Despite the agency’s excellent toll-free phone
services, one-third of callers received a busy signal or
hung up in exasperation after long waits.

Social Security field offices are becoming more
crowded every day, and waiting times appear to be rising.

As workload rises, the quality of claims decisions appears to be declining.

These problems are worsened by the effects of the Clinton administration’s
downsizing. Employment caps prevented the agency from growing. The Social
Security Administration reacted as any caring agency would: It stopped filling
vacancies at the bottom and reclassified supervisors into non-supervisory jobs.
Subsequently, the hierarchy changed shape. The classic bureaucratic pyramid
with more employees at the bottom morphed into a “federal pentagon” with more
middle-level managers.

If the agency is to go from potential horror story to fairy tale, it must act quickly
on three fronts. First, it must change shape, putting the lion’s share of staffing
resources at the bottom. Instead of filling each new middle- or senior-level
vacancy, the new agency heads should split these jobs into two or more
front-line jobs. The Bush administration could speed this effort by allowing SSA
to manage based on payroll, not head count.

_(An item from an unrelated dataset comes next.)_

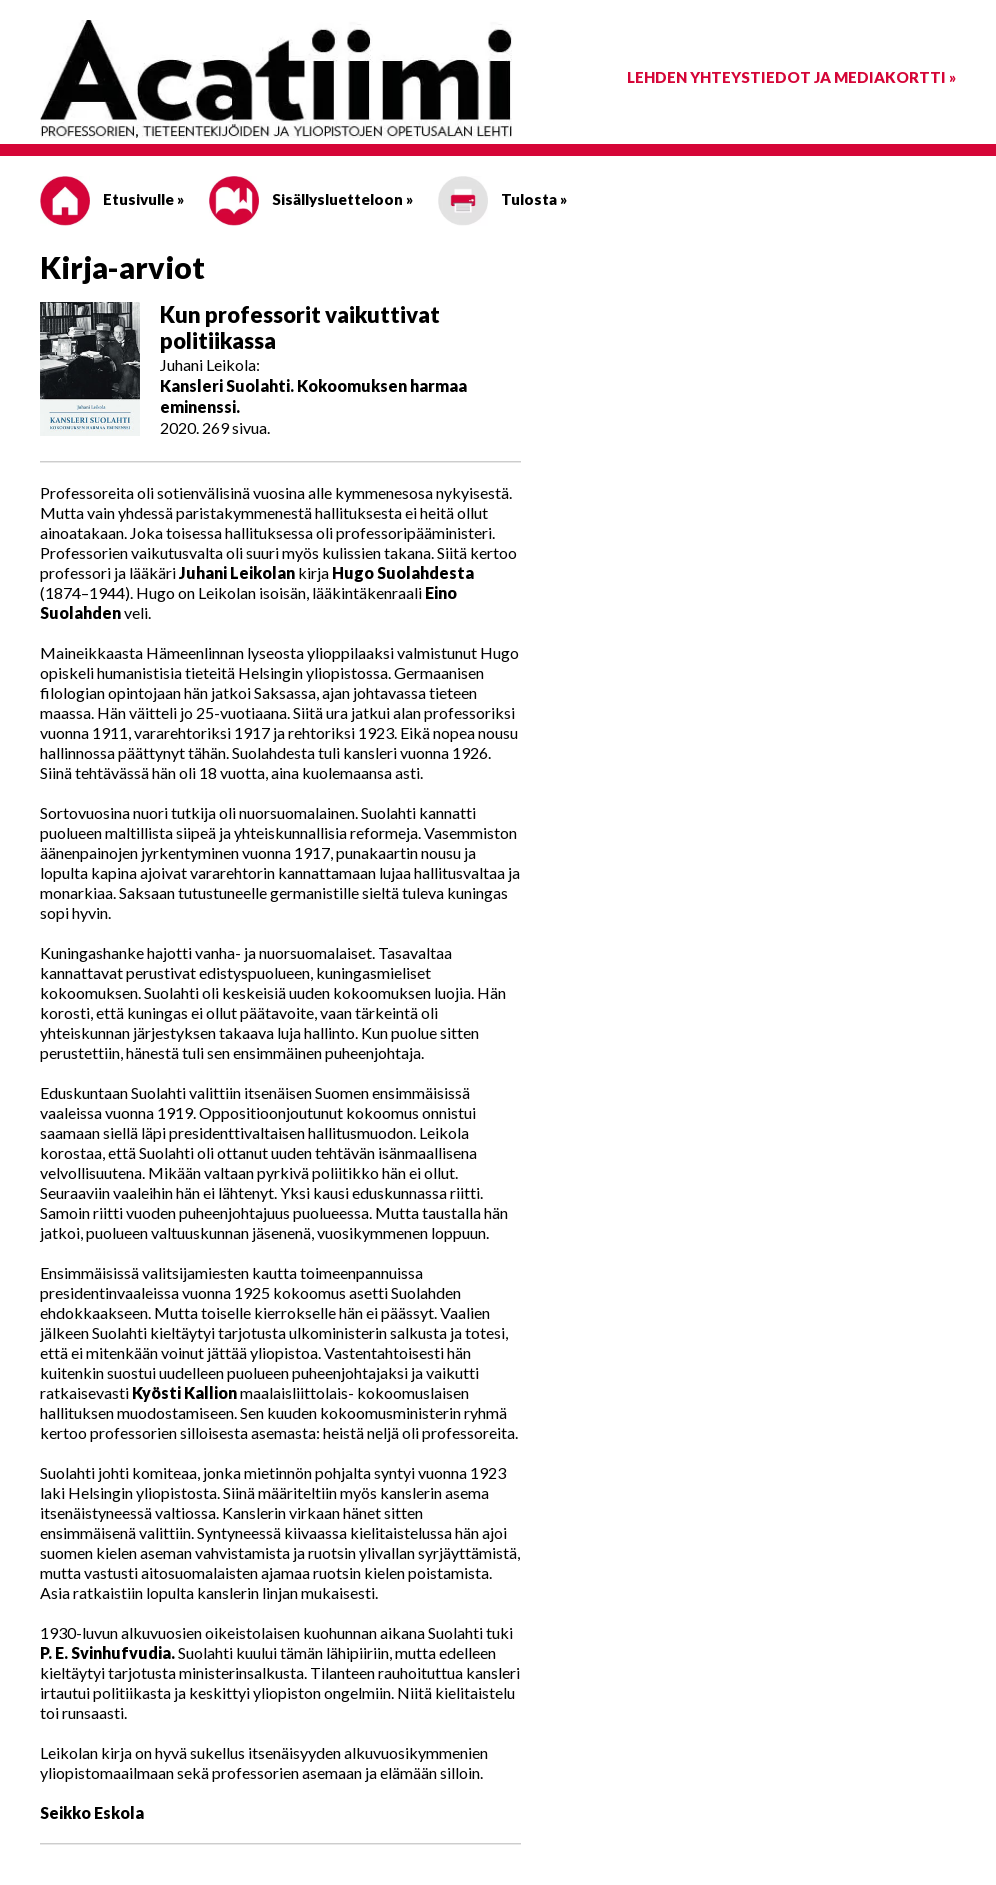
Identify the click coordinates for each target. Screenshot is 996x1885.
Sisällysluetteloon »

Second, the agency must learn how to compete for talent in the current labor
market. One of the byproducts of the decade-long drought in hiring is that, like
many federal agencies, it has forgotten how to recruit. It won’t attract talent
merely by offering higher entry-level pay. It must make its case for talent based
on its critically important mission honoring the nation’s pact with its people.

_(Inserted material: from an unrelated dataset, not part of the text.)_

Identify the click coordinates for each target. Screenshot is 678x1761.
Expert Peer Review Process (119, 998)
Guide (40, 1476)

Most importantly, the Social Security Administration and other federal agencies
must make Congress and the Bush administration understand the desperate
need for civil service reform. Like the federal government as a whole, the Social
Security Administration is cursed with a civil service system mired in the past—best suited to a work force using Model Ts, not on HTML.

Luckily, the agency has 76 million baby boomers on its side. To paraphrase the
old commercial, Congress can fix its human capital crisis now or pay the price
at the voting booth later. Older Americans vote in big numbers, and they love to
take revenge against any politician who threatens their Social Security, whether
the threat happens to come from financial crisis or just plain bad service.